In December 14, 2008, the monument unveiling ceremony was held. The ceremony was attended by over hundred people, including members of the National Assembly, the mayor of Paju, the representative of the Gyeonggi Province, members of the provincial council of Gyeonggi, the chair of the Gyeonggi department of education, and the alderman.
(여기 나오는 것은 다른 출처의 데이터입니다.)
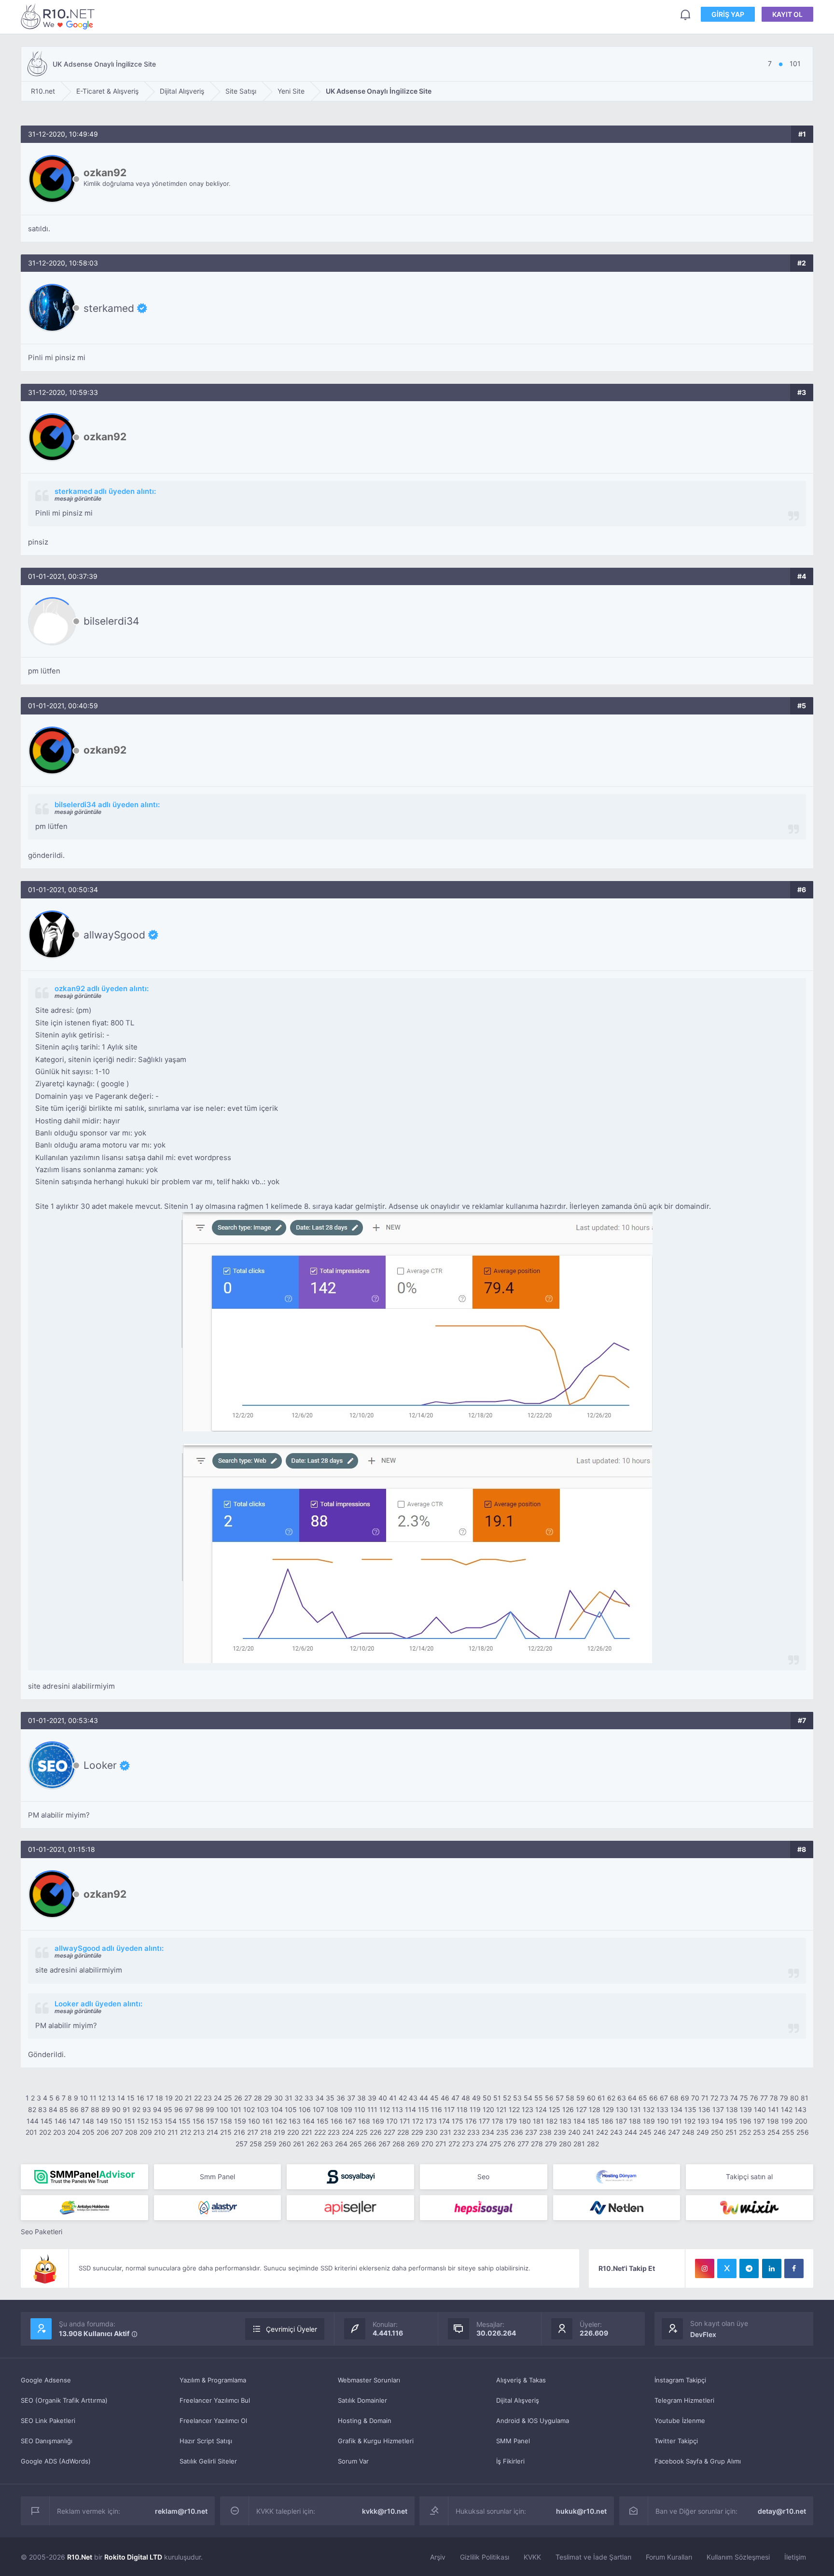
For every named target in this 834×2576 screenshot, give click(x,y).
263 (326, 2144)
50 (487, 2098)
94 (157, 2109)
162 (281, 2121)
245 (645, 2132)
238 (545, 2132)
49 (476, 2098)
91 (126, 2109)
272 (454, 2144)
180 (525, 2121)
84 (53, 2109)
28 (258, 2098)
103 (263, 2109)
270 (427, 2144)
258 (256, 2144)
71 (705, 2098)
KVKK (532, 2557)
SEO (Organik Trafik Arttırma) (64, 2400)
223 (334, 2132)
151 (129, 2121)
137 (718, 2109)
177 (484, 2121)
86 (74, 2109)
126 (568, 2109)
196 (745, 2121)
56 (549, 2098)
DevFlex (703, 2334)
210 (160, 2132)
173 (431, 2121)
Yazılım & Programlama (213, 2380)
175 (457, 2121)
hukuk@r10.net (581, 2511)
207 (117, 2132)
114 (410, 2109)
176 (471, 2121)
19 (169, 2098)
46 (445, 2098)
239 (560, 2132)
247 (674, 2132)
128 (594, 2109)
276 (509, 2144)
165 (323, 2121)
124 (541, 2109)
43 (413, 2098)
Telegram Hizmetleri (684, 2400)
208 (131, 2132)
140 (760, 2109)
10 (84, 2098)
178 (497, 2121)
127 (581, 2109)
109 (346, 2109)
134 (676, 2109)
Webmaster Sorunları (369, 2380)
The monument was funded by donations.

Below is the text engraved on the monument, written by Song Dal-yong, who was a former mayor of Paju, and engraved by Lim Jae-cheol. The text is written in Korean mixed script.

先生은 1982年 9月 7日 京畿道 坡州郡 月籠面 英太里 199番地에서 父, 朴承年 氏와 母, 金鐘善 女史의 외아들로 태어났다.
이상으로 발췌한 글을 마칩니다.